All patients underwent a detailed oral, dental, and periodontal examination before HSCT. Five (28%) patients were found to be periodontally healthy while the remainder had gingivitis and/or periodontitis. None had extensive dental caries or any oral mucosal inflammatory or infectious condition, including pericoronitis.

At baseline, the mean plaque index was 1.36 and the mean percentage of sites with bleeding on probing (BOP) was 17.6%, Raber-Durlacher et al note in Supportive Care in Cancer.

Following transplantation, 12 (67%) patients developed bacteremia. In all but one case, bacteremia was due to CONS, most often Staphylococcus epidermidis, OVS, or both. The other patient developed Escherichia coli bacteremia, and no anaerobes were detected in any of the blood cultures.
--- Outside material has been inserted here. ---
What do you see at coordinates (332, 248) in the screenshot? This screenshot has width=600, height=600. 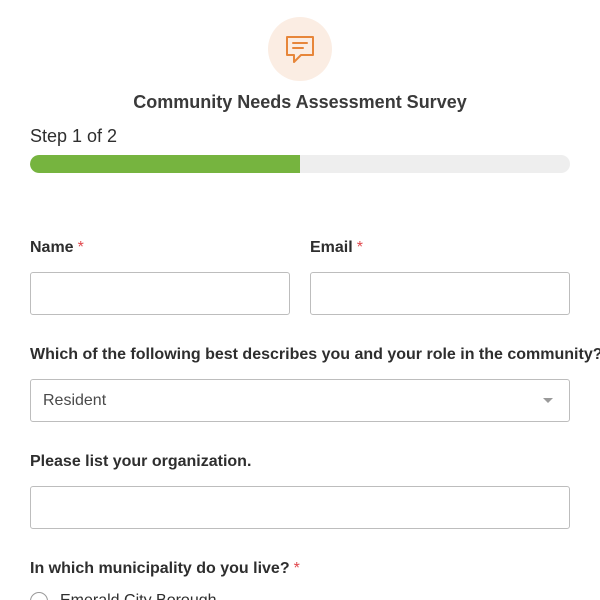 I see `email-label-text: Email` at bounding box center [332, 248].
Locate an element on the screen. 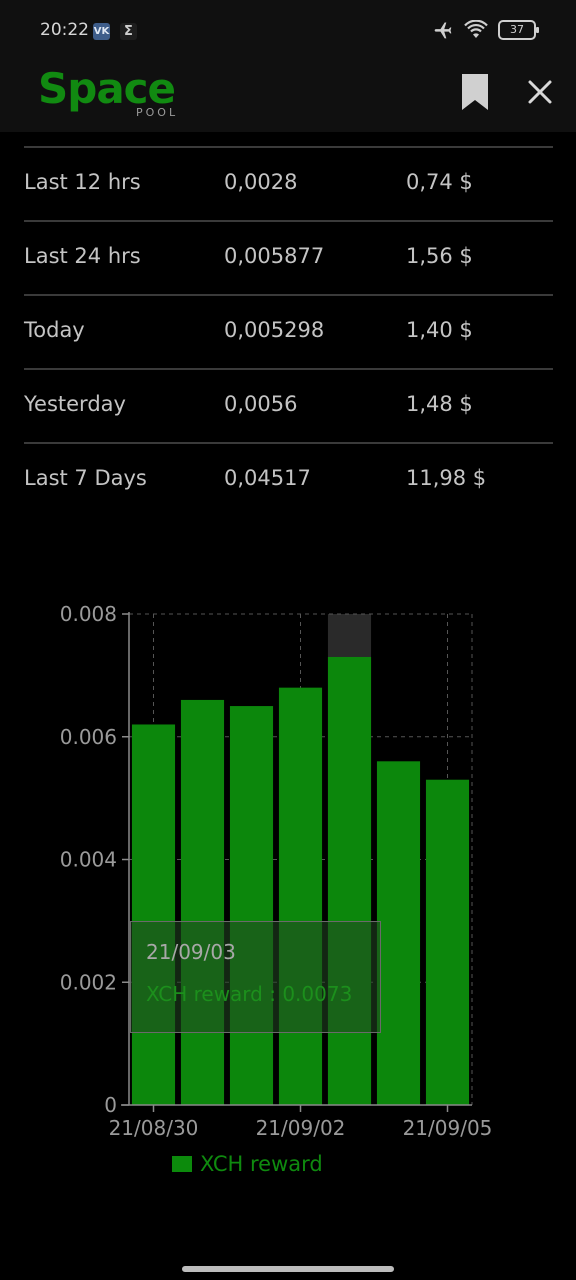 Image resolution: width=576 pixels, height=1280 pixels. xch-cell: 0,005877 is located at coordinates (274, 256).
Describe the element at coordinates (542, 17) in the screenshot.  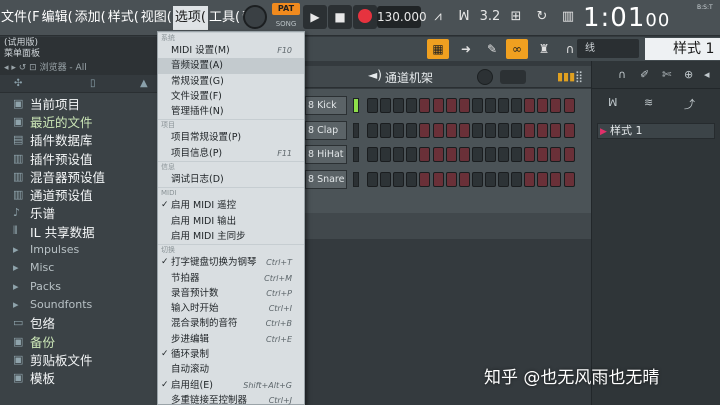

Raber-Durlacher et al found that patients with periodontal disease were significantly more likely to develop bacteremia during neutropenia than those with a healthy periodontium. In addition, average BOP scores were significantly higher in patients with bacteremia than in those without (21.7 vs 11.1).

However, there were no significant differences between patients who did and did not develop bacteremia with regard to the number of pockets with a probing depth of 4 mm or greater, the amount of dental plaque before HSCT, severity or duration of oral mucositis, prevalence and duration of fever, and length of hospital stay.

The researchers conclude that "gingivitis and periodontitis, particularly gingival inflammation assessed by BOP, may represent a risk factor for bacteremia due to OVS and CONS during the neutropenic phase of HSCT." They recommend that thorough periodontal exams be routinely performed before neutropenia takes place.